Comparisons with the Republic of Ireland

The ‘success’ of the Celtic Tiger is usually cited by the proponents of this latest round of corporate welfare to justify their proposals.  However, any serious study on the Republic’s economic growth during the Tiger years recognises that the low level of corporation tax was, at best, a secondary factor in causing the boom.  The South had an overall lower tax base with many loopholes, which could be exploited by big business – something the North could never duplicate while it remains under the jurisdiction of the UK.  On top of that, judging by today’s climate, the Republic’s is hardly a model to base a viable economy on.

More important to foreign investors than a low corporation tax during the boom years was Ireland’s highly educated, English-speaking workforce, its proximity to mainland Europe and its lack of government regulation (along with widespread corruption carried out in the interests of capital). The fact that the Republic had a low corporation tax since the 1950s without any correlating growth in the economy is rarely acknowledged by the supporters of corporate handouts.

However, perhaps the most alarming aspect of all this is the fact that the main parties’ keenness to partake in this race to the bottom encourages the very worst traits of capitalism. The refusal of the rich to pay their fair share towards the societies in which they live is something which should be resolutely opposed, not facilitated. Indeed, we should be pushing them to put more money into the public coffers, considering we already have the sixth-lowest corporation tax rate in the European Union.

International effects

There are many reasons to oppose the lowering of corporation tax, not least the effect tax havens have on developing economies. Even from a strictly internationalist position, any moves to decrease taxes on the rich should be resisted for the simple reason that many of the poorest people on Earth will be worse off as a result. When large corporations declare their profits in tax havens, which the north of Ireland could soon be, the result is crippling for developing economies. Companies operating in parts of Africa and Latin America often declare their profits in Switzerland, Bermuda, or some other tax haven. The result is that some of the poorest countries in the world lose out on much-needed tax revenue.

Dr Sheila Killian, of the University of Limerick, put it well when she said:

 “…since business is now international, it is important that the taxes are designed not only with a domestic agenda in mind, but with a view to their consequences internationally, particularly for vulnerable economies in the global South.”

The point is also driven home by the Tax Justice Network (TJN), which says on its website:

“Supporters of tax havens point to the wealth enjoyed by such tax havens as Switzerland or the Cayman Islands to bolster their arguments. This is like pointing to the wealth of a corrupt politician and arguing that corruption is therefore a good thing: tax havens effectively appropriate other countries’ taxes for themselves.”

Furthermore, TJN also highlights the alarming fact that least $11 trillion is stashed away in tax havens around the globe.
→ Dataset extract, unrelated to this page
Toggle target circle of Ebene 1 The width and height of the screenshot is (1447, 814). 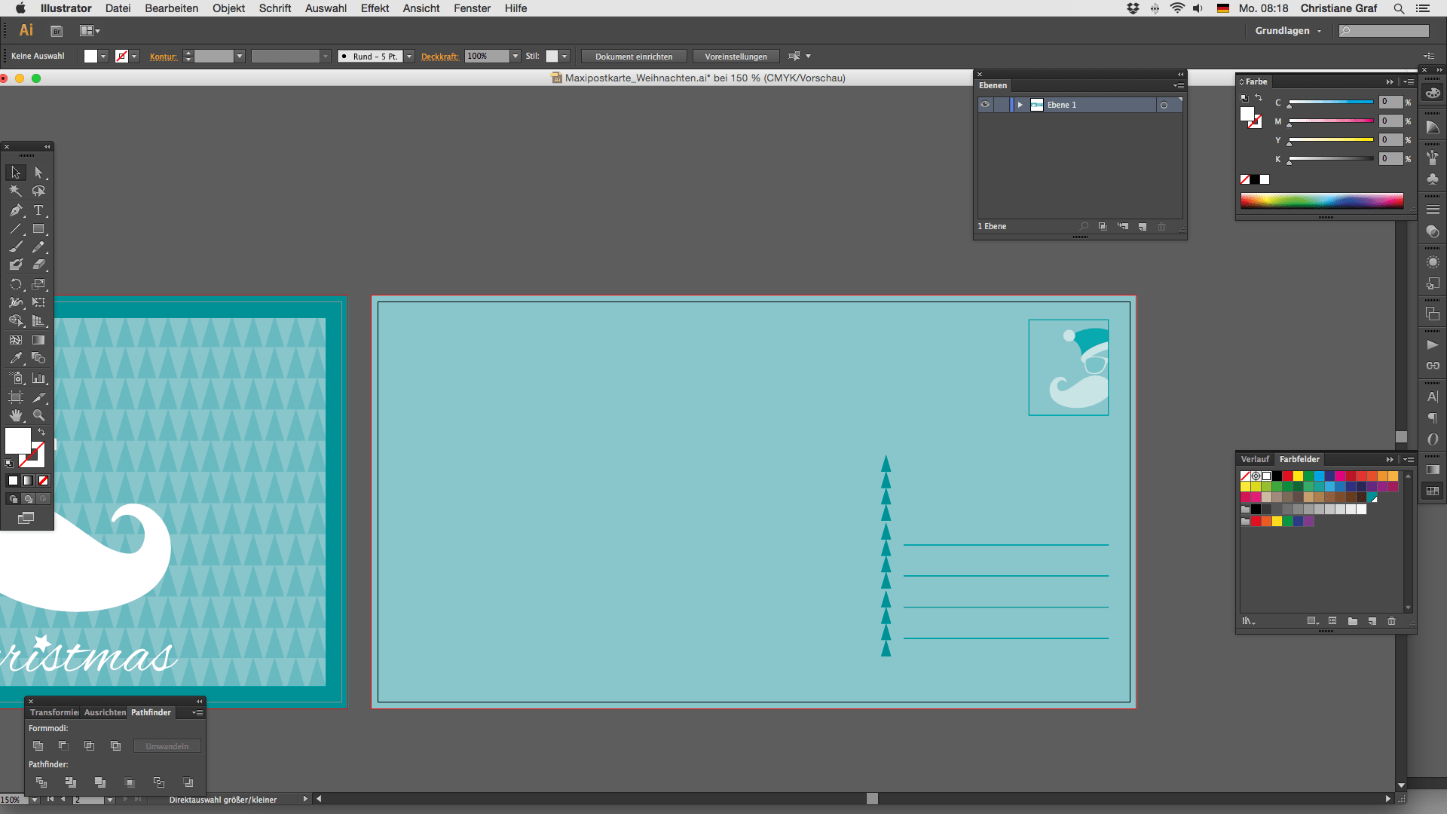click(x=1164, y=106)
Why do our politicians feel the need to be part of this international crime ring which assists in the destruction of developing economies?
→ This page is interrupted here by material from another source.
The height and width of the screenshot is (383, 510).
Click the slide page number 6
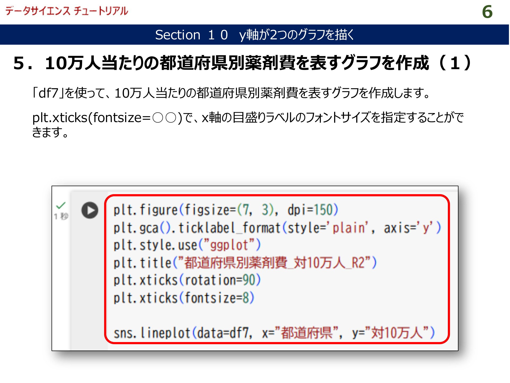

The reduction of corporation tax will almost certainly prove to be a costly mistake. The Wilberforce Society’s report concluded that it “could damage economic activity (by reducing local spending and increasing unemployment) and could have inequitable results, depending on where spending cuts or tax rises fell”.  At a time when hundreds of thousands of public sector workers are losing their jobs based on the spurious claim that they are “unaffordable”, all workers should stand in firm opposition to this latest spate of corporate welfare.